# PROBLEM A
Copy out the lines of the records from the line containing "This screenshot has" through the line containing "Action: (x=525, y=797)", including both of those lines, and leave out the pictures.

# EXCERPTED PASSAGE
** start **
Eddy Cue blasts Alex Gibney's 'mean-spirited' Steve Jobs documentary at SXSW

Posted:
in General Discussion edited March 2015
A fresh cinematic look at the life of late Apple co-founder Steve Jobs, directed by Oscar-winning documentarian Alex Gibney, has been met with scorn from Apple employees following its debut at the annual South by Southwest film festival.




"Very disappointed in SJ:Man in the Machine," Apple software and services chief Eddy Cue wrote on Twitter. "An inaccurate and mean-spirited view of my friend. It's not a reflection of the Steve I knew."

Other Apple employees who saw the film during its screening in Texas reportedly walked out early, according to the Hollywood Reporter.

According to its playbill, the documentary is a "provocative and sometimes startling re-evaluation of the legacy of an icon." Some who have seen the film have said that Jobs is portrayed in an extremely unflattering light, with several well-worn tales used to highlight his temper and sometimes socially uncouth manners.
** end **
# PROBLEM B
List every person named by full name in the news post about the Steve Jobs documentary.

# DATA FOR THIS TASK
** start **
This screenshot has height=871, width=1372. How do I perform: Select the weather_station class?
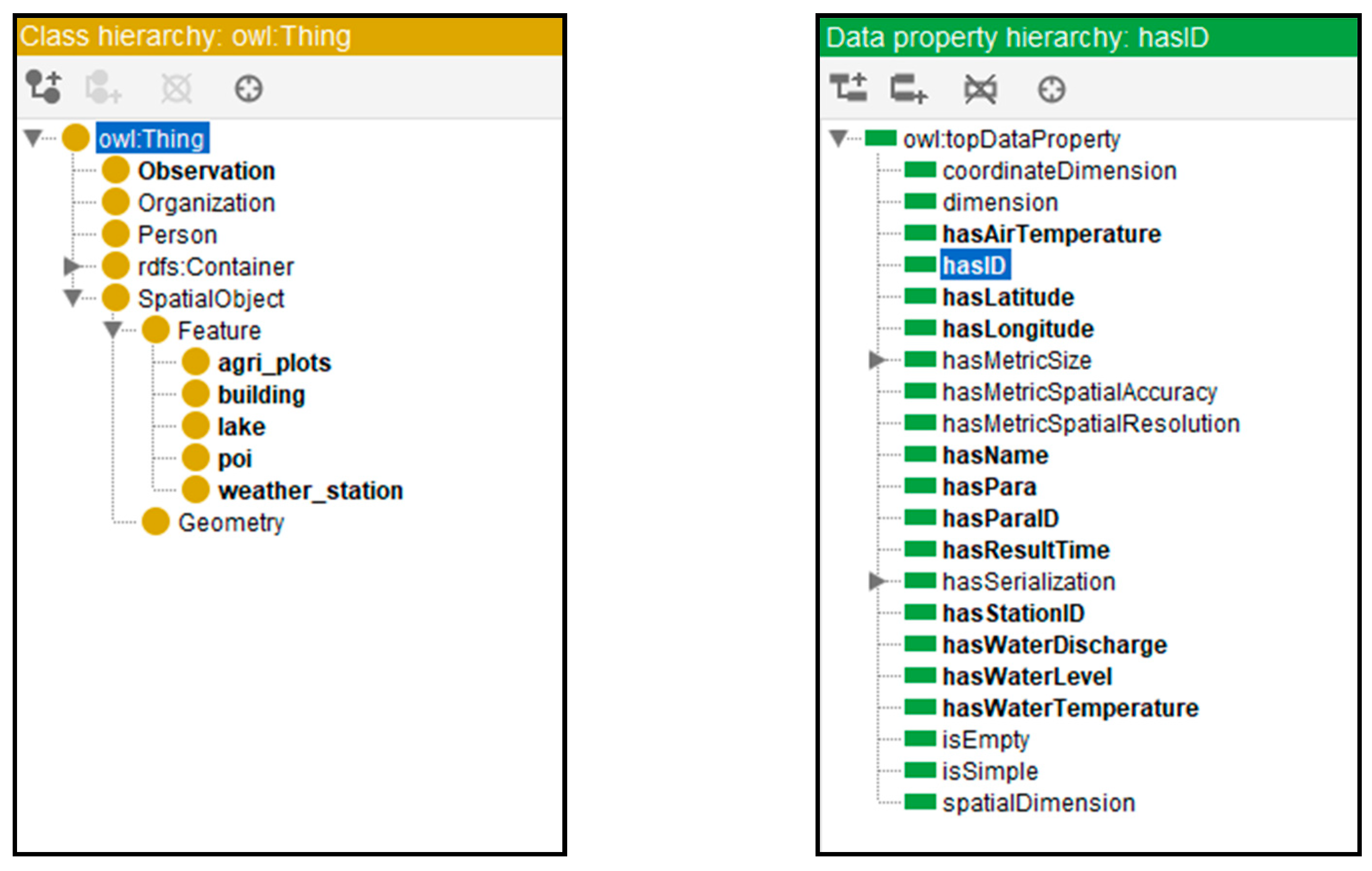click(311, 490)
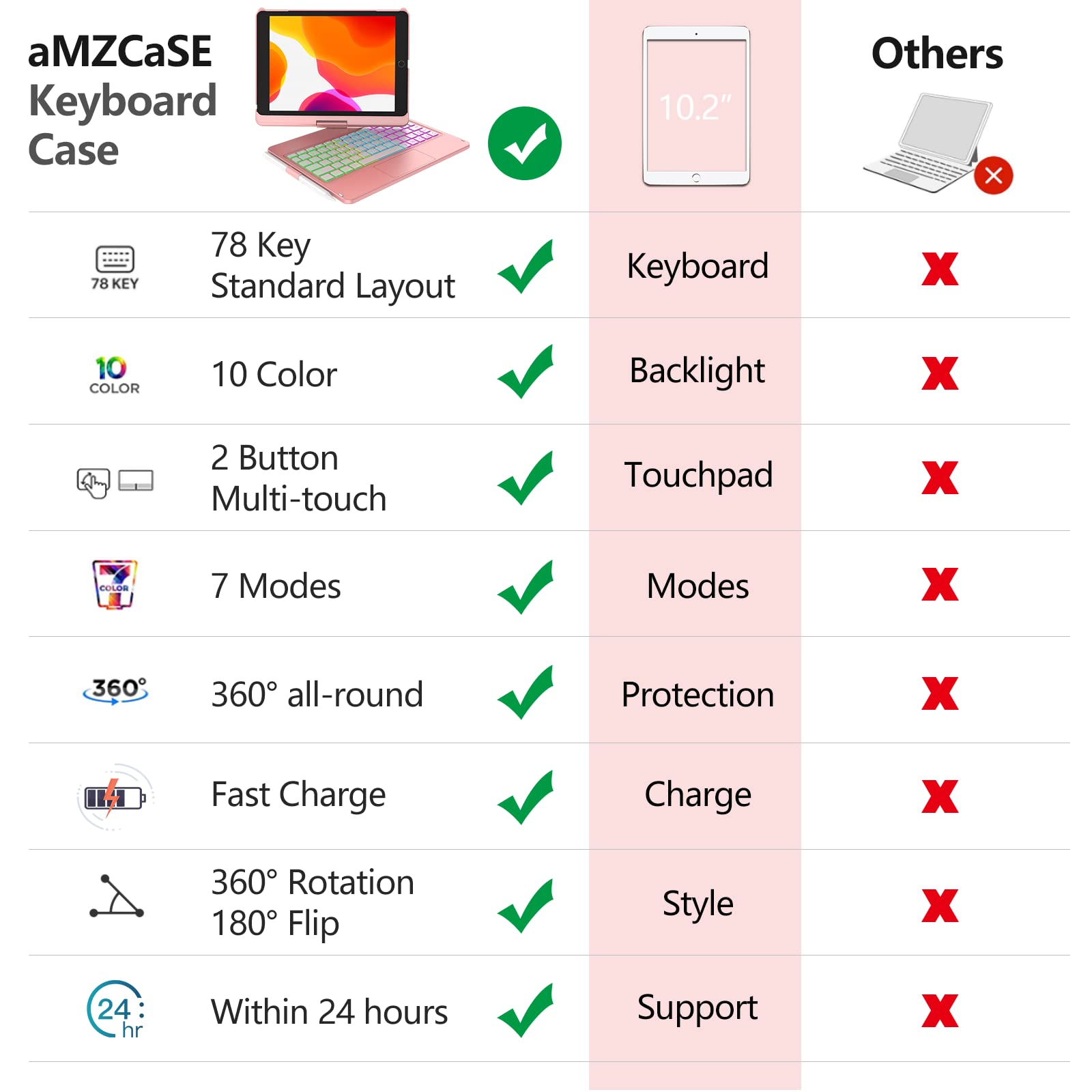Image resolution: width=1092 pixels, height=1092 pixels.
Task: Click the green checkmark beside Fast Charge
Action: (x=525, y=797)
** end **
** start **
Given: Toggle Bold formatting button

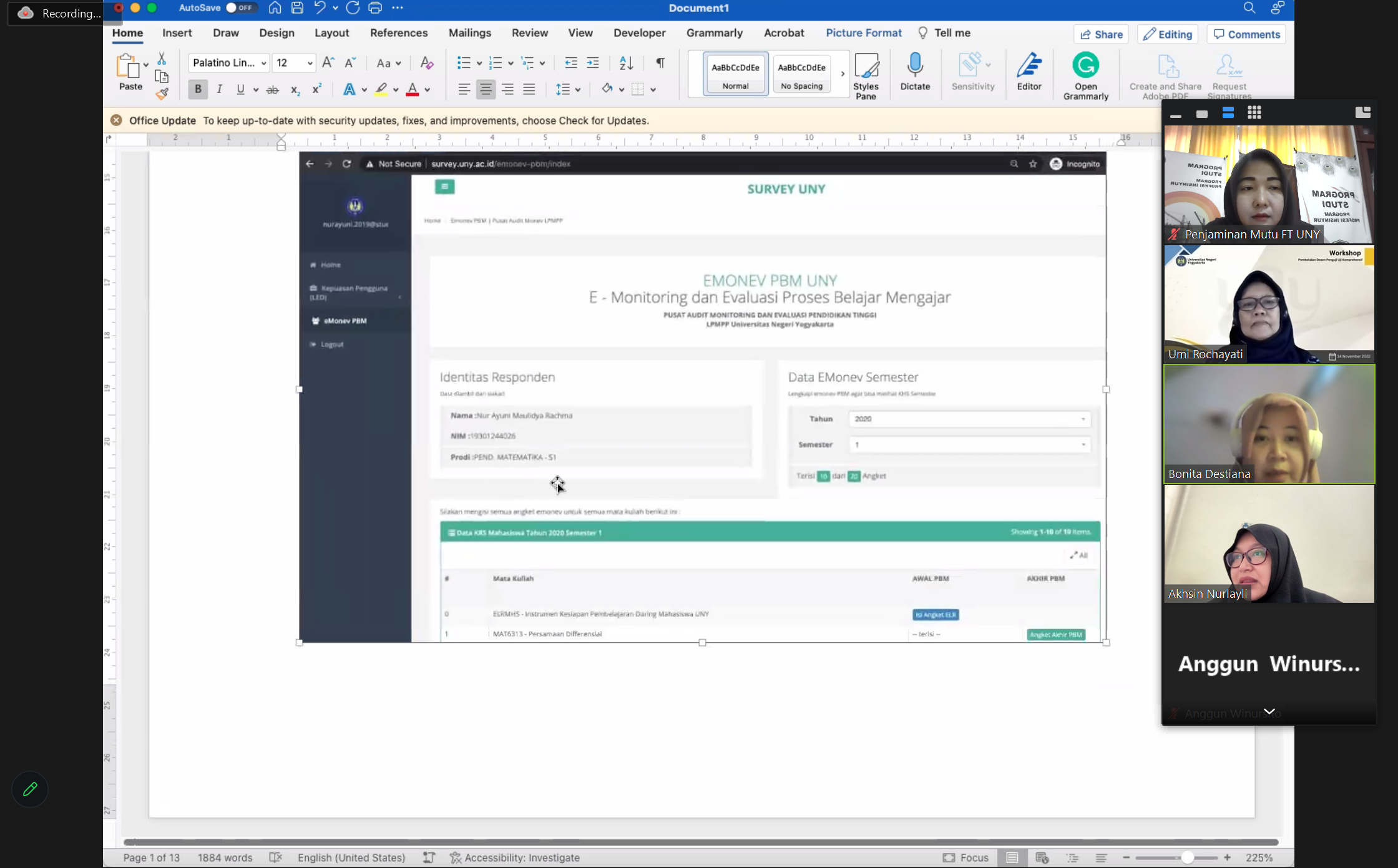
** end **
# TASK RESULT A
This screenshot has height=871, width=1372. How do I perform: Select the weather_station class?
click(311, 490)
Image resolution: width=1092 pixels, height=1092 pixels.
Task: Click the green checkmark beside Fast Charge
Action: (x=525, y=797)

# TASK RESULT B
Eddy Cue
Alex Gibney
Steve Jobs